======== Raw data

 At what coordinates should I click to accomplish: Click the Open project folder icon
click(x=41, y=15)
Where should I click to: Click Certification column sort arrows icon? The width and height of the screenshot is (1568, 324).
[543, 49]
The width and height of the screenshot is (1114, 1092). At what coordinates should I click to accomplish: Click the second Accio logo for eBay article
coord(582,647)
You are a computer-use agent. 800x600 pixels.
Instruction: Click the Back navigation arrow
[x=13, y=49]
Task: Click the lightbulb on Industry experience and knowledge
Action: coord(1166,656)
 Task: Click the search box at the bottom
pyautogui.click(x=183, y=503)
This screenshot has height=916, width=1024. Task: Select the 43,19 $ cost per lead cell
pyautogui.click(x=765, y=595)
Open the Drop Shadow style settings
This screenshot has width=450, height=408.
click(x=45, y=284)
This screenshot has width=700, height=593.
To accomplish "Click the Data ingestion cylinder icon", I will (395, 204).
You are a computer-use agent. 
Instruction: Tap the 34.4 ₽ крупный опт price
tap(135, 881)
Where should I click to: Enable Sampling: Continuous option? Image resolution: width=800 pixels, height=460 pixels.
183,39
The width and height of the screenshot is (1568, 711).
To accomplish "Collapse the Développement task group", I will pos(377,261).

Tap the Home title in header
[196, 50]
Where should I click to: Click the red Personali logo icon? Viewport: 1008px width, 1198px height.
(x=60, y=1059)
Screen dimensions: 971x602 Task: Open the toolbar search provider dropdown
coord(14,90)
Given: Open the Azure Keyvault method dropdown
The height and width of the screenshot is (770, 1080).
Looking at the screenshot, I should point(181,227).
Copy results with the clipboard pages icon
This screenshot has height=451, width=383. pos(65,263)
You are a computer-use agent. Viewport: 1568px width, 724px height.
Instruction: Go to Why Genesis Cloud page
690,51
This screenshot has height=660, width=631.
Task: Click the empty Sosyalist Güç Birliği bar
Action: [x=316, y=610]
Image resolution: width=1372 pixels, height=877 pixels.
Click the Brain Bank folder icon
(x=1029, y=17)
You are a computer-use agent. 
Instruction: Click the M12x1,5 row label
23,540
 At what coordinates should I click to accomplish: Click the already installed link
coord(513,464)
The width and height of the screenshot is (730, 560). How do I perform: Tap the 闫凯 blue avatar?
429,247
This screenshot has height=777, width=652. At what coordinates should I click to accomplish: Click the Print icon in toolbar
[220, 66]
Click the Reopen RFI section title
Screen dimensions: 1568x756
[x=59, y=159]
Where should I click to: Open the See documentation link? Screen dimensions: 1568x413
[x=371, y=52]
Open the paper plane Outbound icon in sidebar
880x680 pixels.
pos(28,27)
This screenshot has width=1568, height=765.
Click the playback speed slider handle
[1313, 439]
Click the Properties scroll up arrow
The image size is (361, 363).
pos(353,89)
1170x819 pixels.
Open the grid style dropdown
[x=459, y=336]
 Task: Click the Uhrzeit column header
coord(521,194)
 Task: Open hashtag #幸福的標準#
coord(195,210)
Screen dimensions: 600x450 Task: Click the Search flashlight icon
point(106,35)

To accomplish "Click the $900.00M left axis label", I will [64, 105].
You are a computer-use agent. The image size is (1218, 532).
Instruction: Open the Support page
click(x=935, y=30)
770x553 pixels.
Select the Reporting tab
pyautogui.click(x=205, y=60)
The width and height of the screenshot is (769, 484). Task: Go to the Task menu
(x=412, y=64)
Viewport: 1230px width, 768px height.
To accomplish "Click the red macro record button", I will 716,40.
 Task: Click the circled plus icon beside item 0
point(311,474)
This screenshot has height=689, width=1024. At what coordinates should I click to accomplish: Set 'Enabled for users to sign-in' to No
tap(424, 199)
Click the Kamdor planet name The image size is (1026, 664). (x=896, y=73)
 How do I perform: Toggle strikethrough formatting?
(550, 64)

================

**Your objective**
If a line in the entries above contains "computer", report it.

**Task answer**
You are a computer-use agent. 800x600 pixels.
You are a computer-use agent. 
You are a computer-use agent. Viewport: 1568px width, 724px height.
You are a computer-use agent. 
You are a computer-use agent. The image size is (1218, 532).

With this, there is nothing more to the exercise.